You know, undesirables have worked negativity on me for years out of jealousy and I was never affected by it their black magic/voodoo/witchcraft never did anything to me mentally, emotionally, physically, or spiritually, I mean I’ve always known and felt what they had done because I have a gift but they were all too stupid and dumb to realize that they could not hurt me at all. I was too smart, too strong, too spiritual.

They may have delayed certain opportunities within the past with their spells having an affect on others and through blockages but that didn’t even stop me as I still accomplished goals by getting the jobs that I wanted and making good money, living peacefully, and enjoying my life and blessings because I am a good and very unique individual that no one can stop or destroy.

I have so much love around me I always did I never had to go out to find love. I am a very honest person, I’ve never been on drugs or alcohol or had the desire to, I never ran around with men I never desired to I am very attractive and guys always ran after me , however, I didn’t want any of them I am asexual and proud! And I didn’t need God in my life to be this way I was born this way.

And my entire point is that I was always my own individual that never got mixed up in the ways of the average range of society it wasn’t within my nature. Yet I notice that many that have gotten caught up within the perils of society claim to be with God or run to God when they hit rock bottom and I guess because God’s standards are so low that he accepts anything no matter who they are or what they’ve done just as long as they obey him in the fashion that he sees fit.

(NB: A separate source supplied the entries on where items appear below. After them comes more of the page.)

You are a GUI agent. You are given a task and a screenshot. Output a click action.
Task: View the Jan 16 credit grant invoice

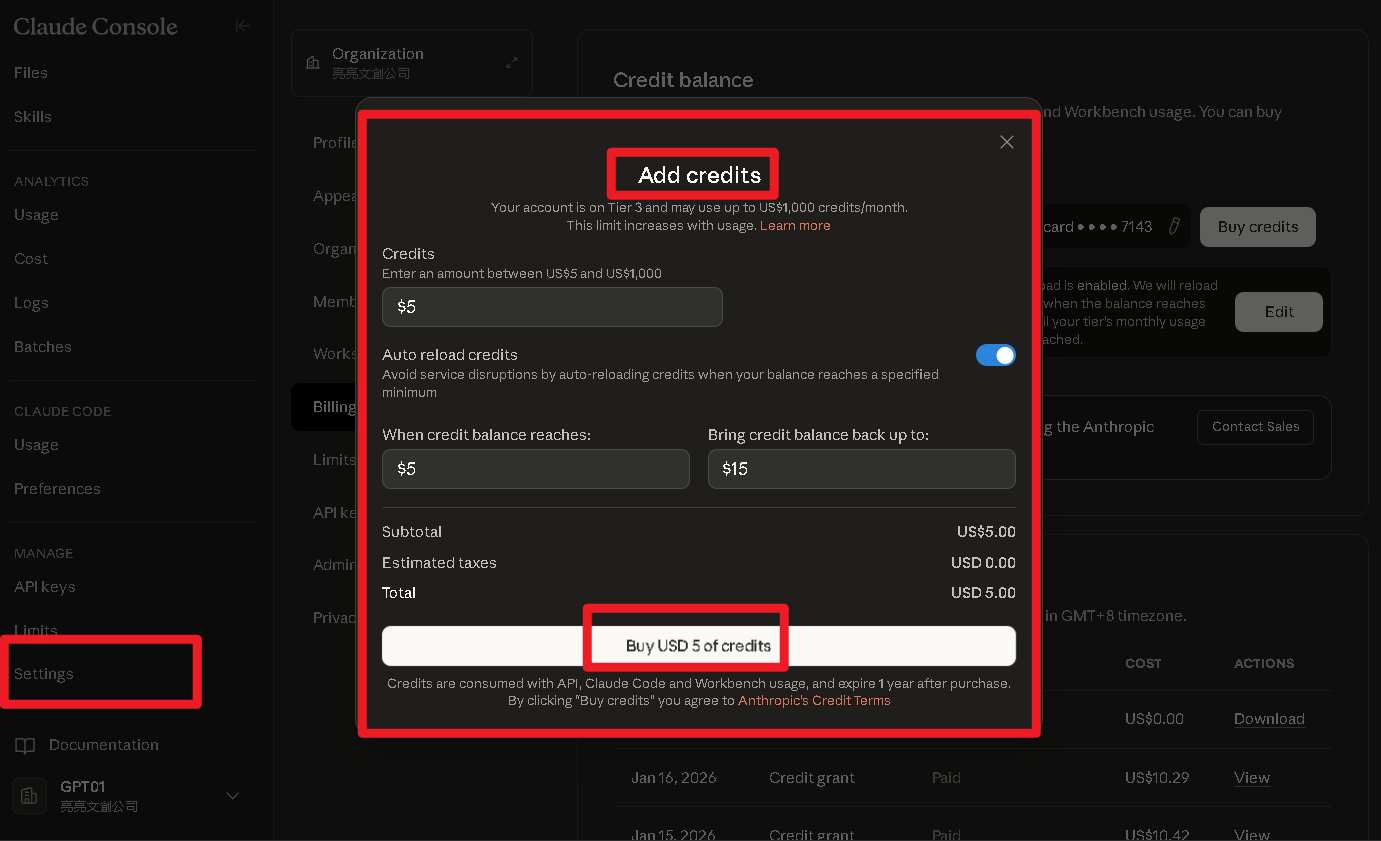1251,777
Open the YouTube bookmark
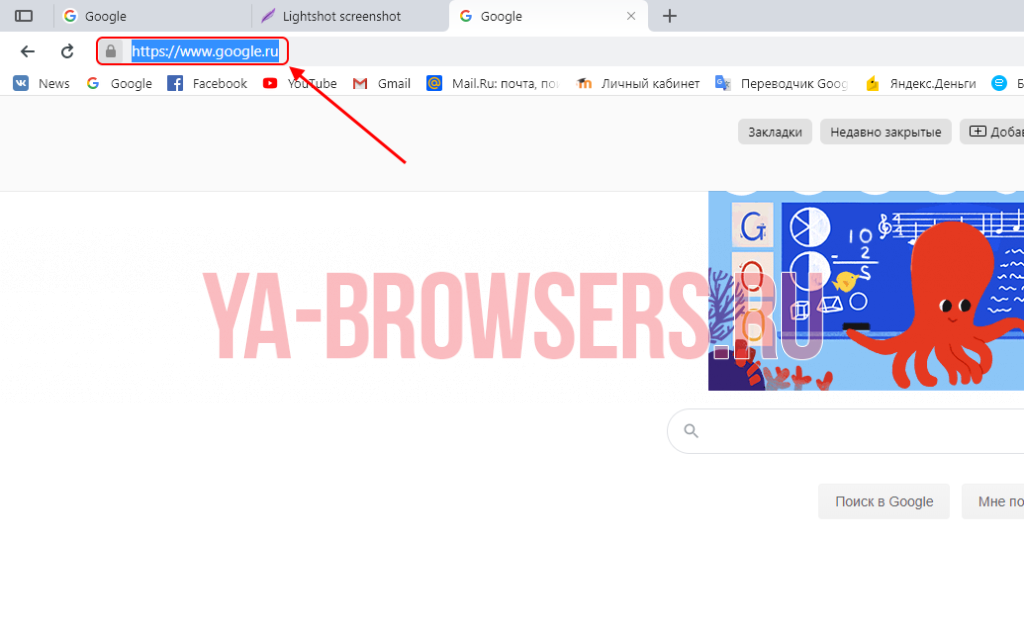This screenshot has width=1024, height=632. [x=300, y=83]
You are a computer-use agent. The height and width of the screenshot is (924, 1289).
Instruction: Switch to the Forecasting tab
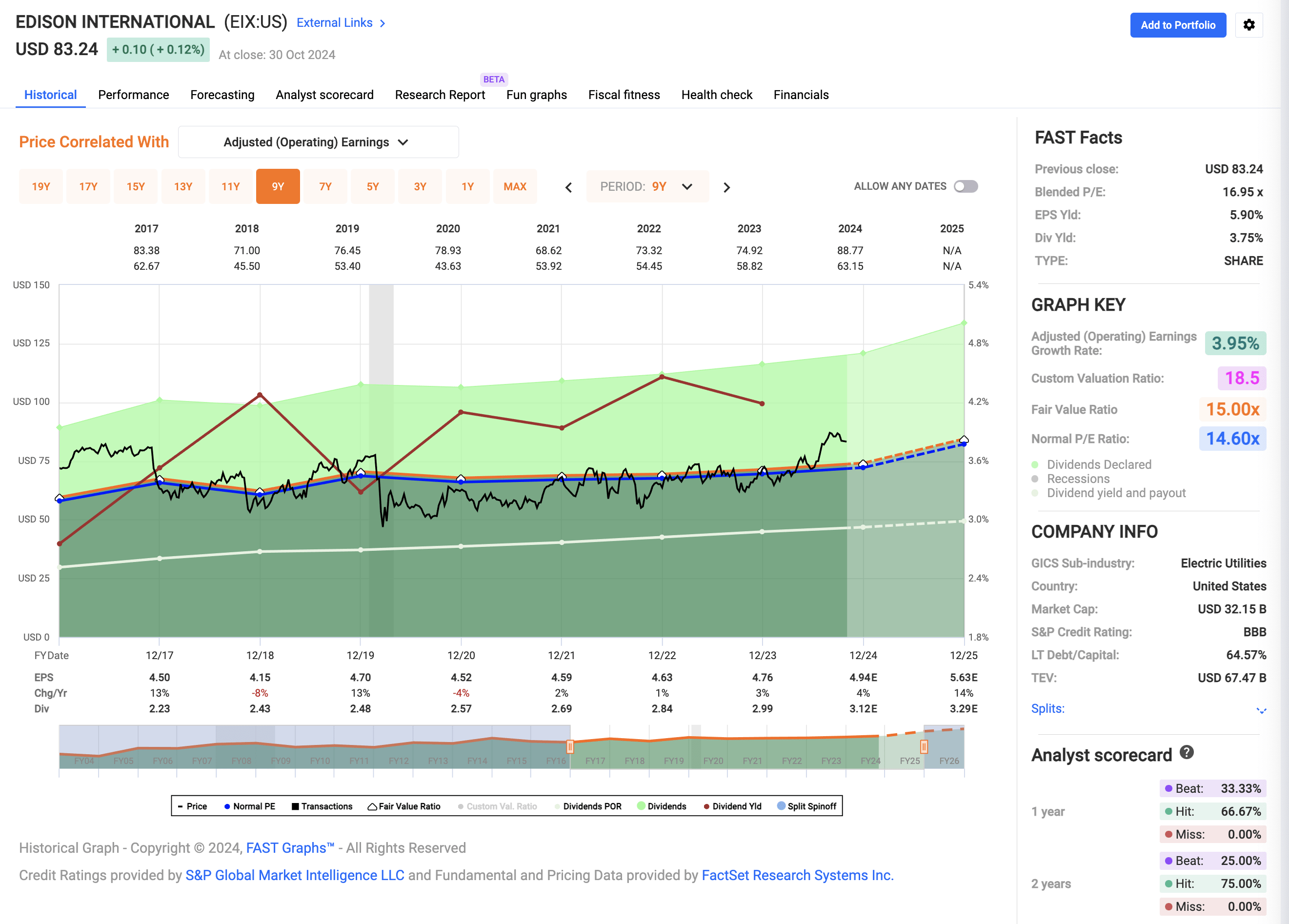click(222, 94)
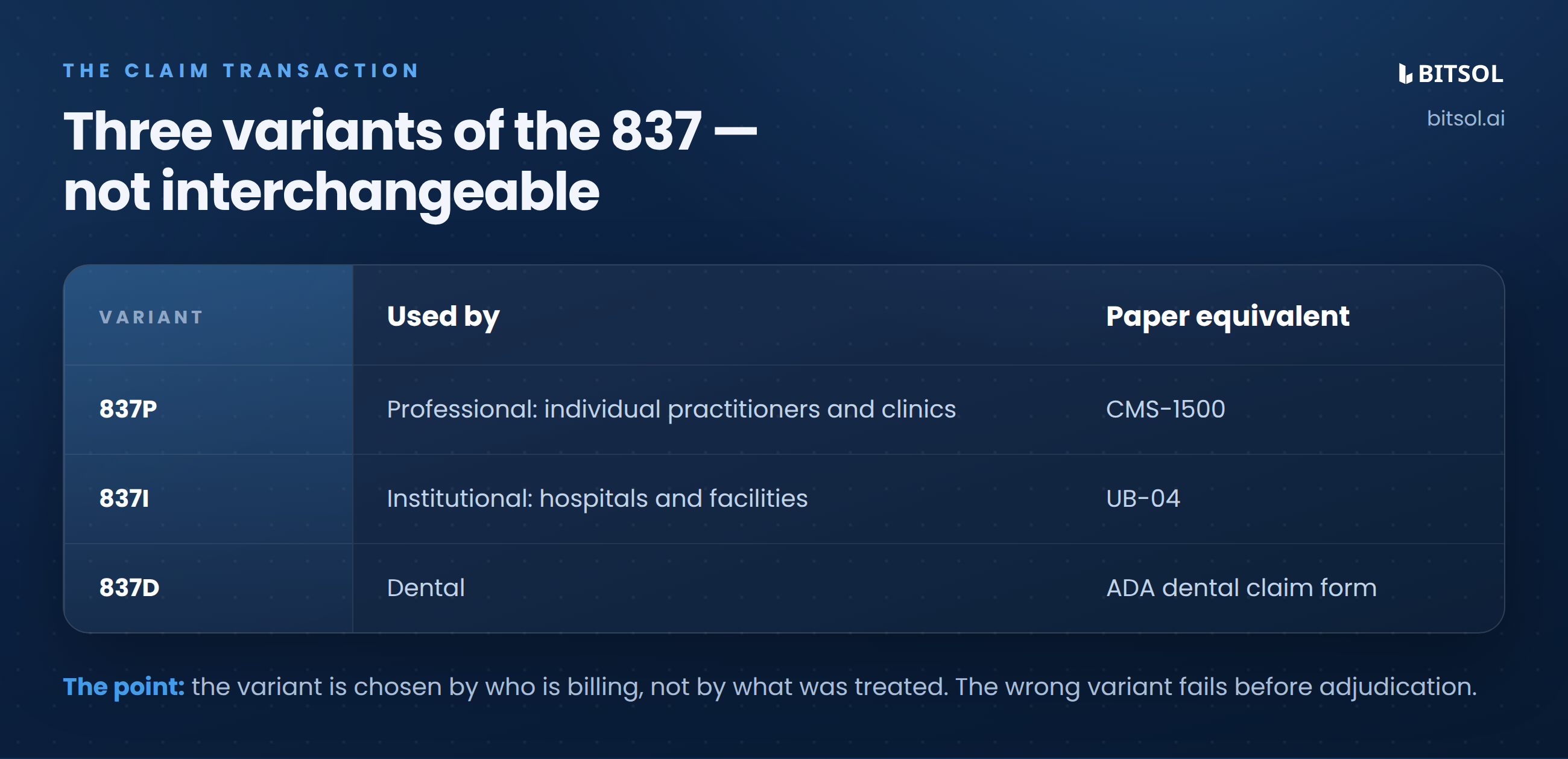Image resolution: width=1568 pixels, height=759 pixels.
Task: Click the Used by column header
Action: (x=443, y=317)
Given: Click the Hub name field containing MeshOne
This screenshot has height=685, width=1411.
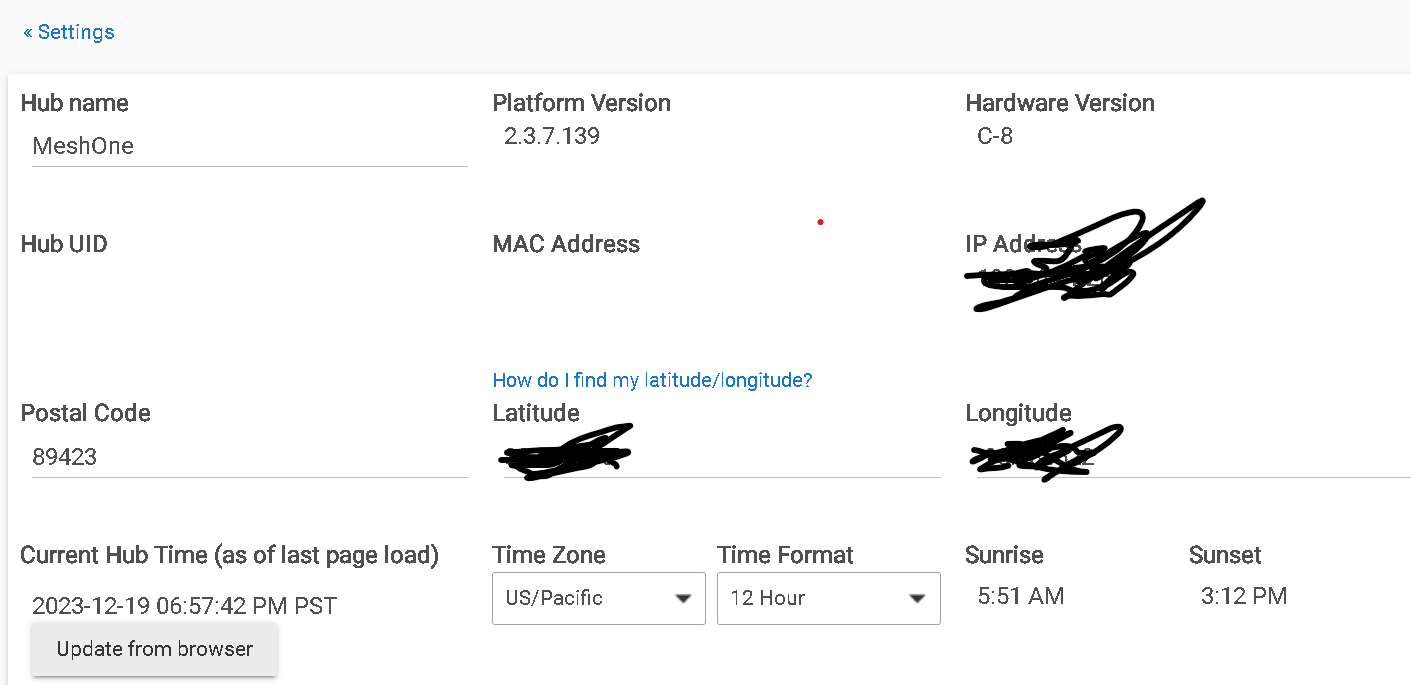Looking at the screenshot, I should tap(250, 146).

I’ve never had these problems and I don’t gravitate towards God my Ancestors and Orishas have always had my back and have protected me and they wouldn’t just accept anybody If I wasn’t the genuine person that I was we wouldn’t have that alignment and balance and as my head Orisha unfortunately doesn’t have the power to create (because if so the world would be a better place) he does have the power to destroy, and I like that.

If you love God and Jesus so much why don’t you go run to them for help? Many keep hollering about their problems but if God is their number one source why are they complaining?

God is not my number one source and I am not complaining at all as what is around me never let that black magic/voodoo/witchcraft shit snatch me in it’s trap.